Working Your Way Out
How does Hegel think the mind moves past this stage? There’s no way of making this mastery work in the end: the world isn’t reducible to simple objects for your consumption. Yet there is one person who escapes from this with a new sense of identity: the worker.
It’s the loser of that inequality, the laborer, who’s really been finding the sense of recognition and importance that the master was after. Even though the laborer lacks the same control over the world and others that the master enjoys, there’s a much more important sort of control to be found here: in the transformative power of work.
In work, Hegel says, there’s a new way to see the world. Instead of seeing things as revolving around yourself, you begin to understand the independence of the world. Work lets you create something outside of yourself—and, within that creation, you begin to recognize your own independence. Work serves as a sort of proof to yourself that you are real and that you are significant in the world.
And, somewhat paradoxically, it’s only when you realize your power to impact the world around you that you can be content with its independence. Here, you find something objective to prove yourself to the world around you. You don’t need to force the world to conform to you—you build a space for yourself.
This might be most obvious in examples of craftsmanship—looking at something physical you’ve made clearly shows your power to impact the world. But this isn’t necessary to find this self-assurance. What matters is that your work shows you two things: first, that you can change the world, and second, that you don’t need to control it.

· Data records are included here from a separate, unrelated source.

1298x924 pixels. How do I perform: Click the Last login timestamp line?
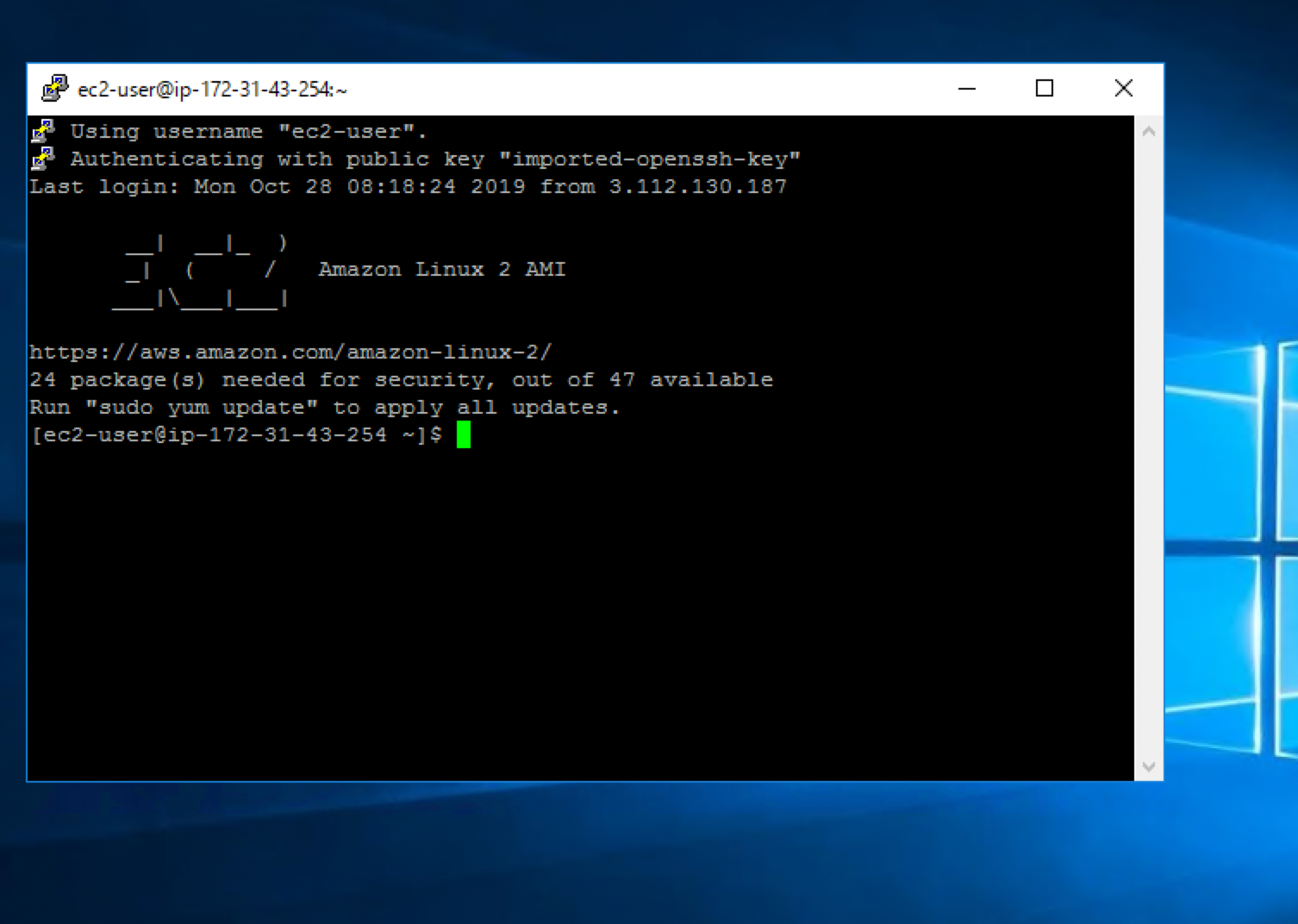coord(408,186)
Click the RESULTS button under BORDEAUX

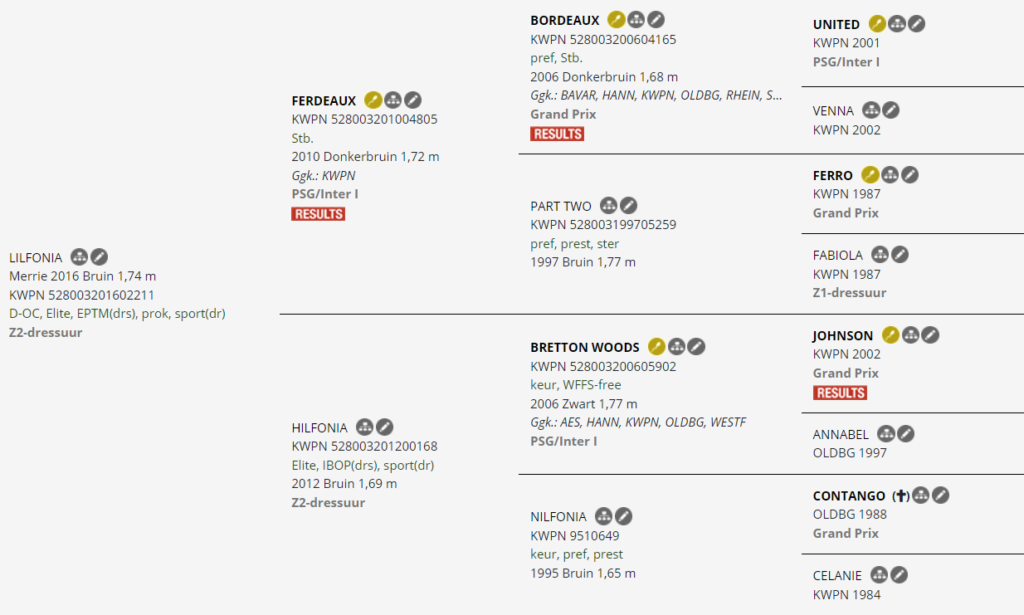[x=557, y=134]
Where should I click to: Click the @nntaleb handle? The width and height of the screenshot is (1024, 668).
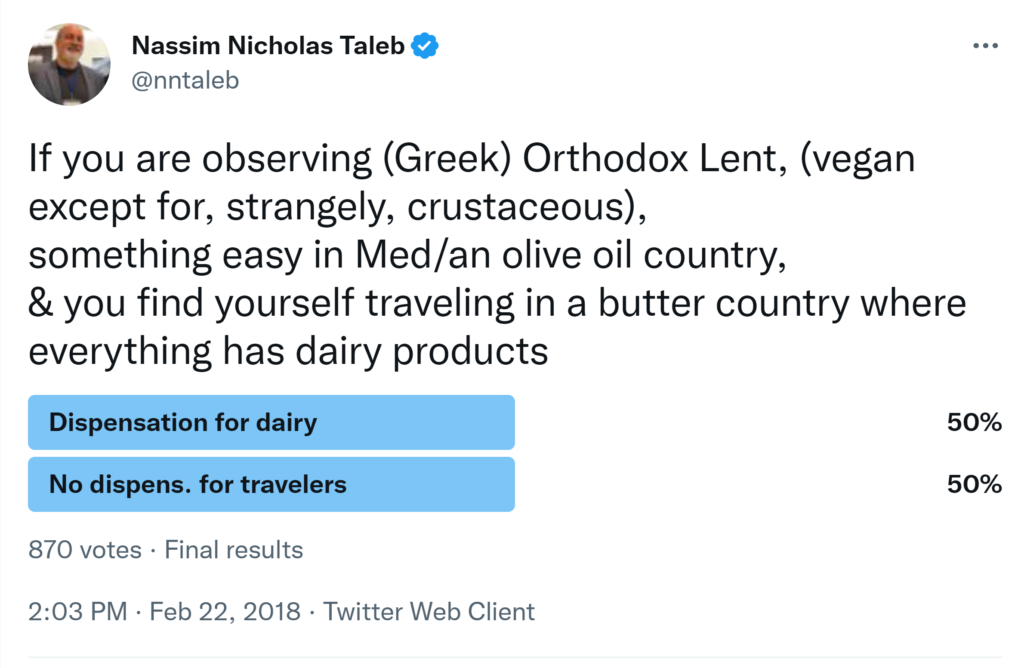click(x=185, y=80)
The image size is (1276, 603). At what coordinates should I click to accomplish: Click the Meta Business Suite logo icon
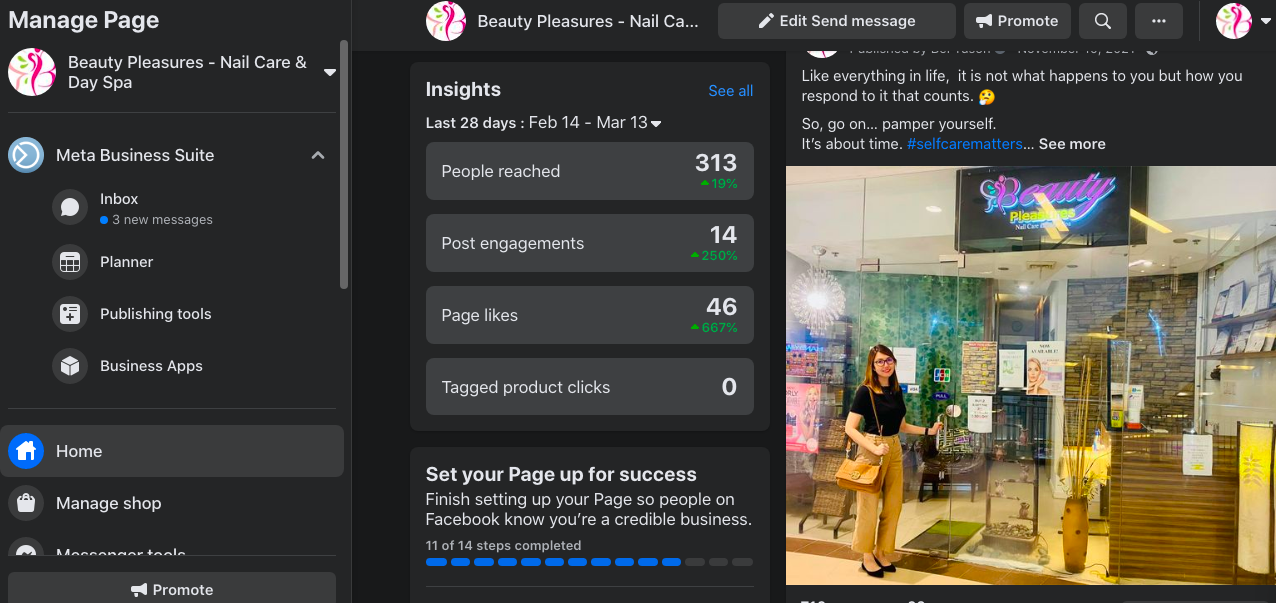click(26, 155)
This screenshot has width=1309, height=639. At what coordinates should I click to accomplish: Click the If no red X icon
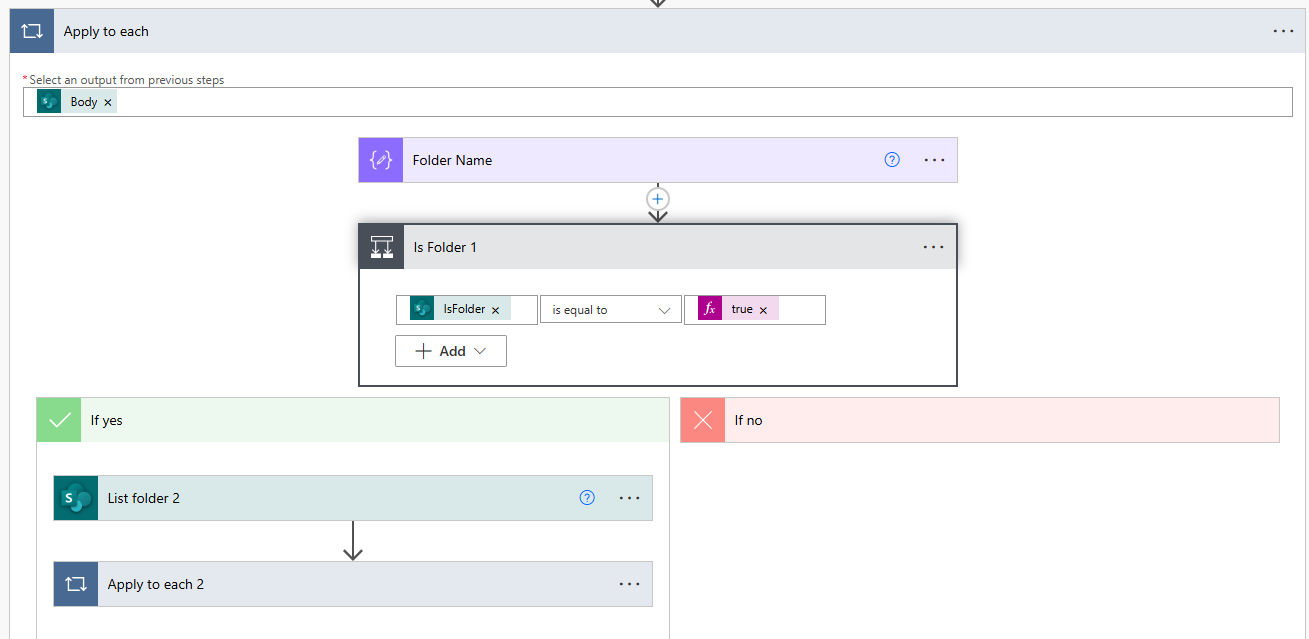click(x=703, y=420)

Your work may not be the most important part of your life. But it’s the place where you can see your own impact most clearly. It opens the path to a greater independence, both in and outside the workplace.
I fear that I’m misunderstanding or bending Hegel’s writings to make this argument—but this is always a part of the process of applying philosophy. New misunderstandings lead us to new understandings. There’s not one interpretation to take.
Nor can there be just one interpretation of the practical guidelines. Philosophy isn’t a means of learning how to follow others perfectly. It’s about cultivating independence—in work and in life.
On a very lay-person level, I experience a kind of micro-version of this philosophy in the competing desires I have to a) ascend to higher levels in my career, which lead to management and being a "controller" and the desire to be the one who produces the work and draws satisfaction from it. The former opens the door - in theory - to more prestige, more money, more free time... the latter often feels like almost an act of cowardice - avoiding the bigger responsibilities and risks of continuing to "progress."
I imagine there are some people who like the work of management and leadership and so they can still feel like a worker doing it, in a way. But for me, while I have and can do that work, and it is more lucrative and prestigious, I don't enjoy it as much. I find more satisfaction in being the one who does the hands on creation. But it also can feel like a bit of a ceiling in terms of independence and earning power.